MILSLogo2“My employee, who is a technician, has been off work for two weeks now with a bad back.  He has now turned up this morning with a fit note saying he may be fit for work with adjusted duties.  He is telling me I have to make the adjustments and he will be paid full pay as he can’t afford to be off on SSP.  Is he right?”

Notes from GP’s are not supposed to be a definitive instruction that the employer must allow the employee back to work.  An employee can obtain a note that says they are not fit for any work or as in this example, a note to suggest that they may be fit for some work if there are adjustments.

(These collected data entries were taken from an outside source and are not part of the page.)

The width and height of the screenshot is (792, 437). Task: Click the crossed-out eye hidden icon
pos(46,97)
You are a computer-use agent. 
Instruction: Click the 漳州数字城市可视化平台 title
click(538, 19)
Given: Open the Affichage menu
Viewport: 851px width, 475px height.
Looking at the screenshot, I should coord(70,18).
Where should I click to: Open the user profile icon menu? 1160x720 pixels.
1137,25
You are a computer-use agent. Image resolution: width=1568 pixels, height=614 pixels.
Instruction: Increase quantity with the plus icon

As an employer you should discuss with the employee what their job entails and whether or not you can in fact practically and on business grounds make reasonable adjustments  (remember this may just be on a short term basis) to allow the employee back into work.  This is ultimately at the employers discretion and unless you are being completely arbitrary or unreasonable, if you can’t agree on the changes suggested or you think you cannot make reasonable adjustments to the job (because for example a health and safety risk or a significant disruption to the business or customers or other employees) you can treat a fit note as if it says your employee is not fit for work.  Accordingly the employee above would not be entitled to return on full pay but be back on SSP if that is what his contract entitles him to.

The situation above would be different if the employee presented themselves fit for work.  In those circumstances if the employer doesn’t think they want them at work on some medical grounds but there is nothing from the doctor then the employee would have to be suspended on full pay pending some medical report.

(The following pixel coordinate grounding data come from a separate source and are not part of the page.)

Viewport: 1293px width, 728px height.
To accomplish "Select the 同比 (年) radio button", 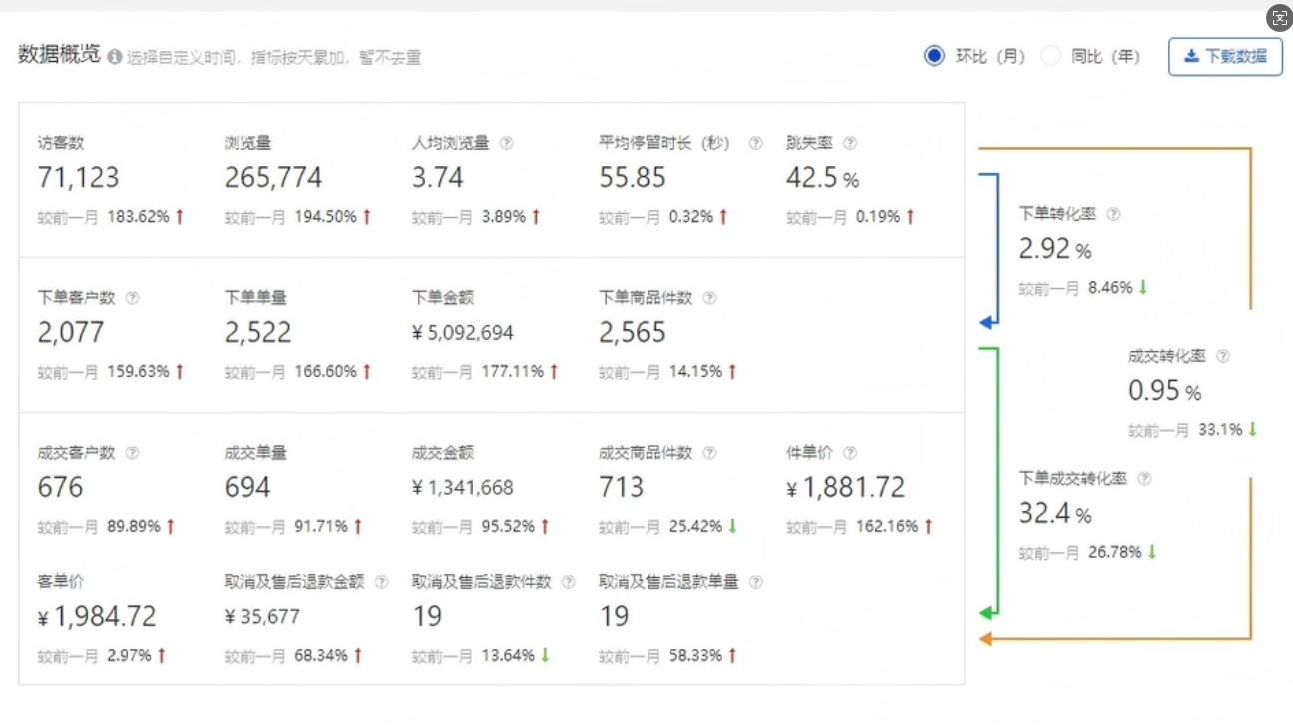I will (x=1050, y=56).
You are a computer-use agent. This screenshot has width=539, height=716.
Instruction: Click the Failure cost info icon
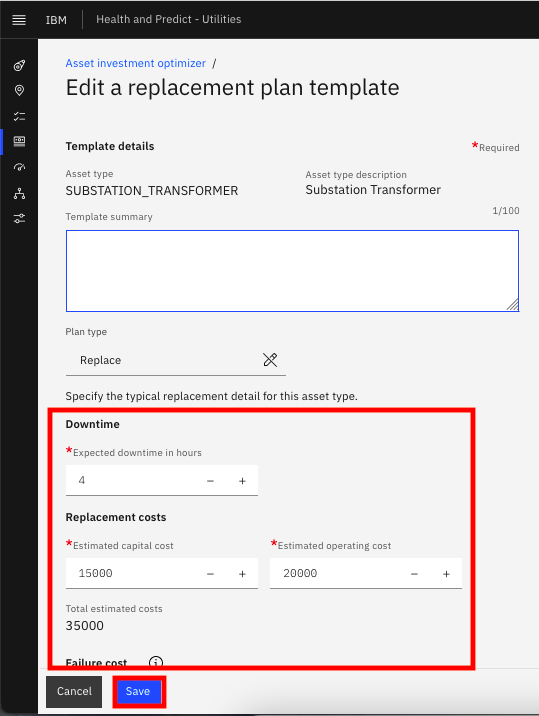click(156, 662)
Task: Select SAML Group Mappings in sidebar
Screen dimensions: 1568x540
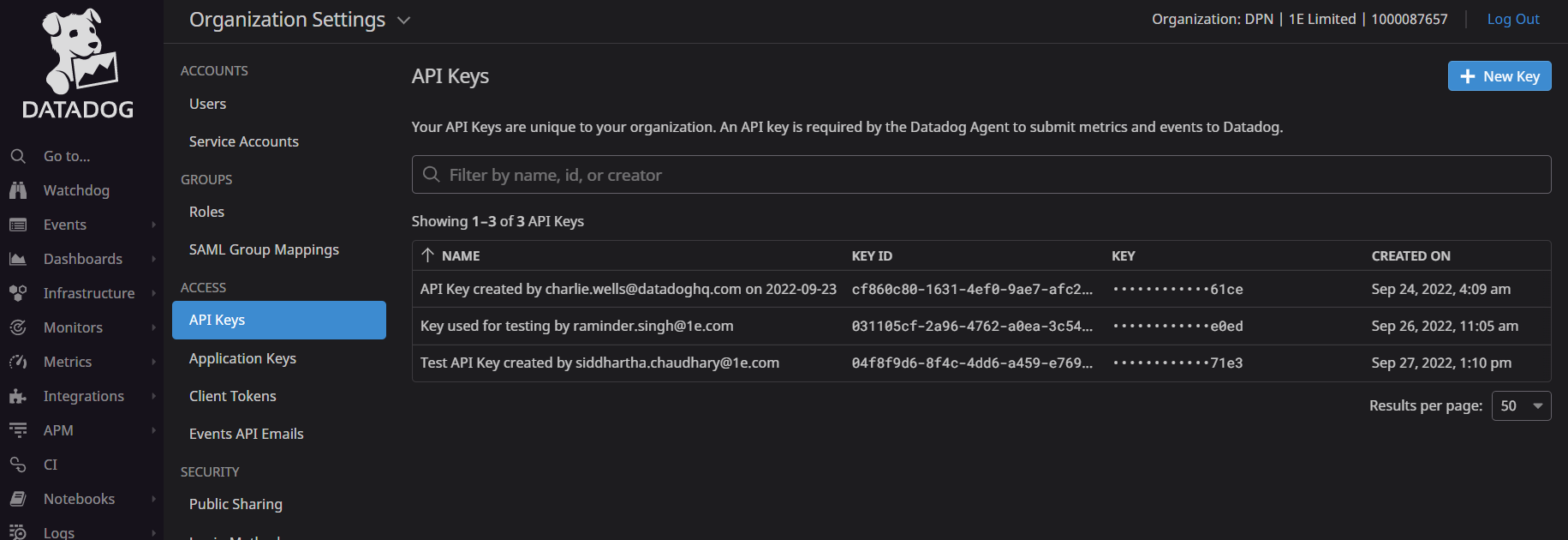Action: click(x=264, y=249)
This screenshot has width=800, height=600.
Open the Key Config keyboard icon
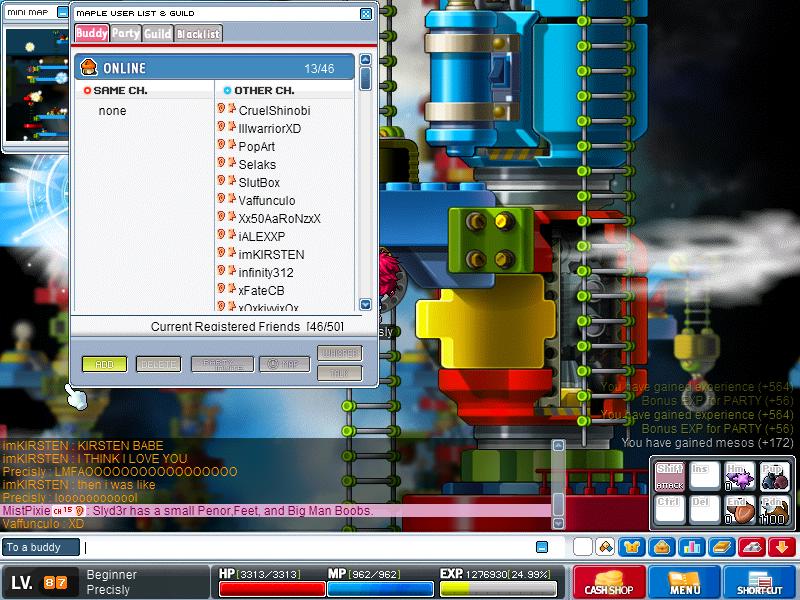click(752, 547)
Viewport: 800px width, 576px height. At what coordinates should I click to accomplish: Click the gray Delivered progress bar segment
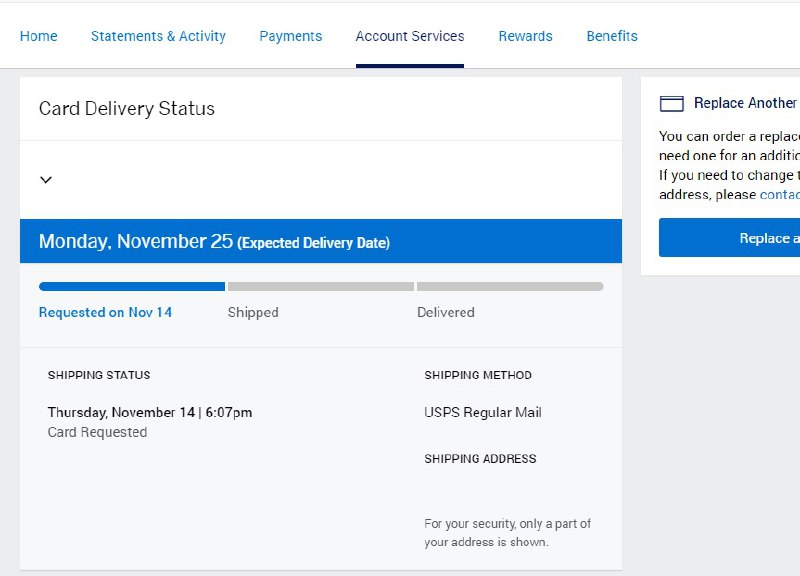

That is of course unless there is a long term condition that may constitute a disability under the Equality Act 2010 (this is a condition that has lasted or is expected to last more than 12 months in total and has a substantial adverse effect on day-to-day activities). If that is the case you are required to make reasonable adjustments in order to assist the employee back to work.  A failure to consider any reasonable adjustments that would have allowed the disabled employee back into work can help form the basis of a claim for disability discrimination.  The risk for the employer is therefore far less if the medical condition is a short-term matter not likely to qualify under the Act.